The length $L(k)$ is defined by the average value of the $k$ lengths $L_1(k), \dots, L_k(k)$,

 $L(k) = \frac{1}{k} \sum_{m=1}^k L_m(k).$

The slope of the best-fitting linear function through the data points $\left \{ \left ( \log \frac{1}{k} ,\log L(k) \right ) \right \}$ is defined to be the Higuchi fractal dimension of the time-series $X$.

== Application to functions ==
For a real-valued function $f:[0,1] \to \mathbb{R}$ one can partition the unit interval $[0,1]$ into $N$ equidistantly intervals $[t_j,t_{j+1})$ and apply the Higuchi algorithm to the times series $X(j) = f(t_j)$. This results into the Higuchi fractal dimension of the function $f$. It was shown that in this case the Higuchi method yields an approximation for the box-counting dimension of the graph of $f$ as it follows a geometrical approach (see Liehr & Massopust 2020).

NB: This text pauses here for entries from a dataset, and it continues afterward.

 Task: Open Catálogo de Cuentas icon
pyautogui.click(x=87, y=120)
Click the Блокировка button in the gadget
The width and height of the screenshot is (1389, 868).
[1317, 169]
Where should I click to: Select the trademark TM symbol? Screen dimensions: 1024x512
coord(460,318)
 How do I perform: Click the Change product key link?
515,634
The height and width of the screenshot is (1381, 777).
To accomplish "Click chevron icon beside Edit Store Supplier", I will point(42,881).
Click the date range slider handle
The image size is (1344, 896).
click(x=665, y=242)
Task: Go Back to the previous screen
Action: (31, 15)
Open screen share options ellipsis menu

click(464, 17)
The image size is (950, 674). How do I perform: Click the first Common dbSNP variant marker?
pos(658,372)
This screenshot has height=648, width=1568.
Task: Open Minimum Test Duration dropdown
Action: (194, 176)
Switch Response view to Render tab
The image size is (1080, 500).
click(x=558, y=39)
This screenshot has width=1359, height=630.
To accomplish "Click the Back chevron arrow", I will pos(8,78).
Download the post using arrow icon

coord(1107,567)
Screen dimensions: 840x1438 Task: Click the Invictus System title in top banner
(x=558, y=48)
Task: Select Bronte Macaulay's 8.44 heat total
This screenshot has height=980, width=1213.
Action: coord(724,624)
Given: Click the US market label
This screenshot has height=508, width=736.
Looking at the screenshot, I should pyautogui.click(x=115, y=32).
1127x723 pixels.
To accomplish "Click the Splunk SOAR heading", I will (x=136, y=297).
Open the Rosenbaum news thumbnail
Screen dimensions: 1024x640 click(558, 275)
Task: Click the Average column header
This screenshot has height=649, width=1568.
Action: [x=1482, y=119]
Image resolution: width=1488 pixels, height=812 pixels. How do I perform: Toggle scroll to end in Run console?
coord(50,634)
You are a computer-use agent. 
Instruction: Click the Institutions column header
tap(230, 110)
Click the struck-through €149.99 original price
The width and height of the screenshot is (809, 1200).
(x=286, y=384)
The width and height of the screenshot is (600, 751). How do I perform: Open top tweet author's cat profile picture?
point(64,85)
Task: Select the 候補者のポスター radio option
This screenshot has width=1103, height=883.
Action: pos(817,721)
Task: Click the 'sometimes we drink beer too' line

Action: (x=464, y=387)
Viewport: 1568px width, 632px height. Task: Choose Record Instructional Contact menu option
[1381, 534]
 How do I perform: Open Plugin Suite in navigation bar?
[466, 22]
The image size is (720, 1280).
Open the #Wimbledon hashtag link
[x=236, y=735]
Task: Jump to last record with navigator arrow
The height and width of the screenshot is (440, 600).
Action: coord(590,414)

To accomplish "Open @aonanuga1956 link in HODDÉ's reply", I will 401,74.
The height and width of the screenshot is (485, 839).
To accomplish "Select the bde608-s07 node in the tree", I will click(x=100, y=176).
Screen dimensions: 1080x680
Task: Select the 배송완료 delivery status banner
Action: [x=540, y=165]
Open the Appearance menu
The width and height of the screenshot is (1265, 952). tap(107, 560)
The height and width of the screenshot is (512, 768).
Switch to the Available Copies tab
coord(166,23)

== Robustness and stability ==
Applications to fractional Brownian functions and the Weierstrass function reveal that the Higuchi fractal dimension can be close to the box-dimension. On the other hand, the method can be unstable in the case where the data $X(1), \dots, X(N)$ are periodic or if subsets of it lie on a horizontal line (see Liehr & Massopust 2020).